"If it ain't broke don't fix it" is the typical line item that covers "keep systems up to date" in city government, next to the standard budget allocation, "$0".
> Employees received emails from the city's information technology department instructing them to unplug their computers if they noticed anything suspicious.
Ouch, that sort of communication policy seems ripe for phishing attacks.. "If you see anything suspicious, please report them here https://.."
Different from what? Do you mean it's not necessarily a URL? Or do you mean clicking on it could take you somewhere other than where you would go if you chose "copy url" and manually pasted it into the address bar? (And if the latter, is that true even on a forum like this that makes you post comments as plain text?)
Javascript or no, the href attribute of an <a> tag does not have to be a URL in order for it to be clickable. (Whether or not it will do anything useful is another matter.)
> Or do you mean clicking on it could take you somewhere other than where you would go if you chose "copy url" and manually pasted it into the address bar?
This is possible with Javascript - capture the click event before the browser's <a> tag handling and load any page you want.

Dataset items:
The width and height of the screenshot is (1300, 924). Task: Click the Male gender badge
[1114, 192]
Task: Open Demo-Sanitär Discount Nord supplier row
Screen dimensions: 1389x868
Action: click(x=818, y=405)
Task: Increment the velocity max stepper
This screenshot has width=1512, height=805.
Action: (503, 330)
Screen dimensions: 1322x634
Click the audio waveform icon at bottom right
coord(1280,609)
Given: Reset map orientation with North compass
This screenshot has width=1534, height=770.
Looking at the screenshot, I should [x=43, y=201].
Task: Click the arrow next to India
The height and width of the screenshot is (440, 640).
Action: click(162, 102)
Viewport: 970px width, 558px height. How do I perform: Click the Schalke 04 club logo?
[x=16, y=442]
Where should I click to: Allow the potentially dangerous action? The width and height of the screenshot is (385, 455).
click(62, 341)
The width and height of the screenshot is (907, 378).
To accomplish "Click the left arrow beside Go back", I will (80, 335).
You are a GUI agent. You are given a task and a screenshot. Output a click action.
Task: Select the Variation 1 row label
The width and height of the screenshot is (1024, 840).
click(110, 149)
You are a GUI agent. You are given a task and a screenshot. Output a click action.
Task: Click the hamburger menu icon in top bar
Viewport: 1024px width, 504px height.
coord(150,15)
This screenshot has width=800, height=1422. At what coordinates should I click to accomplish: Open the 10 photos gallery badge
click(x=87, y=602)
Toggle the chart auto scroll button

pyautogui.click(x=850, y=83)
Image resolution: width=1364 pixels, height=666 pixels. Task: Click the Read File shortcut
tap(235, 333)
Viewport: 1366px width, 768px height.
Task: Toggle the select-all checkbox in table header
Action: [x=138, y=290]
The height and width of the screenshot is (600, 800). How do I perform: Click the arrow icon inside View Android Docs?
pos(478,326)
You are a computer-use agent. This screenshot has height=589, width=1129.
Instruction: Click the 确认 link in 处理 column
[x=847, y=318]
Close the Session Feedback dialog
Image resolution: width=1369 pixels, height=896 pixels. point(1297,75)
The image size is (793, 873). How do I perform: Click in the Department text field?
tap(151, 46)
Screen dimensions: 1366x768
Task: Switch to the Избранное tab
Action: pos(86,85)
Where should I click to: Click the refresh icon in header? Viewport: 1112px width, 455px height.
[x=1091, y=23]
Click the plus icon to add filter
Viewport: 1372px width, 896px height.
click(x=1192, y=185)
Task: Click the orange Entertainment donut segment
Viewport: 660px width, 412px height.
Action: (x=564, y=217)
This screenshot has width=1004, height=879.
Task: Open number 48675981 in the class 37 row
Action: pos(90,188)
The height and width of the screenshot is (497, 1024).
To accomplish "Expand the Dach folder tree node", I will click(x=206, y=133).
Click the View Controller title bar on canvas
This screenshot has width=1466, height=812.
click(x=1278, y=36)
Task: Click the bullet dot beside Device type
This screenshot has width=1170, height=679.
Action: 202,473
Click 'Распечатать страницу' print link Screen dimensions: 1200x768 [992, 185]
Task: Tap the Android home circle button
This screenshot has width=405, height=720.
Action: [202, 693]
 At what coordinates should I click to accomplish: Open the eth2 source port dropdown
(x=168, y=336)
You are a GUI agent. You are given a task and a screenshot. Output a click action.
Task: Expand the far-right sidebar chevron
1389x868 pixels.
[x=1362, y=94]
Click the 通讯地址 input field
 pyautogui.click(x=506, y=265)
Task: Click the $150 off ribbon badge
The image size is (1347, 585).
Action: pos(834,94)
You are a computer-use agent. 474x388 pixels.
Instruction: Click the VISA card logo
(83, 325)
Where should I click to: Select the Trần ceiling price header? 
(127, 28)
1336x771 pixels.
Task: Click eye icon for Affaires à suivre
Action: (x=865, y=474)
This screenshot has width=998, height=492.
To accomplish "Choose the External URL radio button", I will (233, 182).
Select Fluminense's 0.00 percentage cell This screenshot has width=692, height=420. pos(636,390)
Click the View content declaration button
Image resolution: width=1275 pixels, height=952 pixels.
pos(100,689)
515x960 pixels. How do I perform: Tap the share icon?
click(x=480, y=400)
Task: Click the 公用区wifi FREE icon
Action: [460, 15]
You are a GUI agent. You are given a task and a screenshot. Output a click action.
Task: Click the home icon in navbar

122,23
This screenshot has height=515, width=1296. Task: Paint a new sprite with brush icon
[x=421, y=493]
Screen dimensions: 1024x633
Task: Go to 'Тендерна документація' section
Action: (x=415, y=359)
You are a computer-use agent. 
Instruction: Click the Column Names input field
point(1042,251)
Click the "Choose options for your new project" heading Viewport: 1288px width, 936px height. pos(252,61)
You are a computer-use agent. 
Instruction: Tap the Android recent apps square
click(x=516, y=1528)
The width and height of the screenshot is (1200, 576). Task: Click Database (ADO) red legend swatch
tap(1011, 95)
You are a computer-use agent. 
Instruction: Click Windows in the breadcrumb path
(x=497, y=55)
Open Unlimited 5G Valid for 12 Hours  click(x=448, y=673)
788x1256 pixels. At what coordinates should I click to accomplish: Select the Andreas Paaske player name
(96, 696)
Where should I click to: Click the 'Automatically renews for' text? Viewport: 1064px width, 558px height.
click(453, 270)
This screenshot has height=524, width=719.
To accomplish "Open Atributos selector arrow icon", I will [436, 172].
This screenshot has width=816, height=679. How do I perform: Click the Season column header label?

* Parts of the exercise:
1) According to the forum discussion above, what did the city's information technology department tell employees to do if they noticed anything suspicious?
2) Return everything in the forum discussion from "Different from what?" down to "as plain text?)", word for word.

* Responses per task:
1) Unplug their computers.

2)
Different from what? Do you mean it's not necessarily a URL? Or do you mean clicking on it could take you somewhere other than where you would go if you chose "copy url" and manually pasted it into the address bar? (And if the latter, is that true even on a forum like this that makes you post comments as plain text?)